For the power layout of pure electric vehicles, most of them follow the power layout of fuel vehicles, and use a centralized central motor to drive the wheels. The power transmission passes through the clutch and transmission, and a small number of models also pass through differentials and drive shafts. The power of the electric motor will cause power loss during the transmission process, which will make the battery work inefficient, and the cruising range of pure electric vehicles is one of the key technical issues that plague its wide-scale application. If the traditional transmission mode can be changed to reduce the power loss in the transmission process, it will be of great significance to increase the mileage of electric vehicles.

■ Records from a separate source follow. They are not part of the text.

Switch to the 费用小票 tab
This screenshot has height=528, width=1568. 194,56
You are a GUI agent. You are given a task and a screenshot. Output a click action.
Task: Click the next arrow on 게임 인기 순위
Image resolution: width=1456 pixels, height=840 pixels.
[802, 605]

At present, if one wants to increase the cruising range without changing the power drive mode, one way is to improve the power transmission efficiency, and the other way is to increase the battery capacity; It will increase the volume and quality of the battery, thereby reducing the economy, and will also have an adverse effect on the driving safety of the car.

Therefore, using hub motors to directly drive the wheels is a feasible solution to the above problems. The wheels are directly driven by the hub motors to realize the distributed arrangement of power. Compared with the traditional centralized drive of the wheels by the central motor, the transmission The structure is more compact, the mechanical transmission parts are less, and the energy dissipation is less. Without changing the battery capacity, the cruising range of electric vehicles can be increased.

However, for the hub motor, due to the airtight working environment, the heat generated during the operation of the hub motor is not easy to dissipate in time, and the high temperature will greatly reduce the working efficiency of the hub motor, and even damage the hub motor in serious cases. may cause safety accidents.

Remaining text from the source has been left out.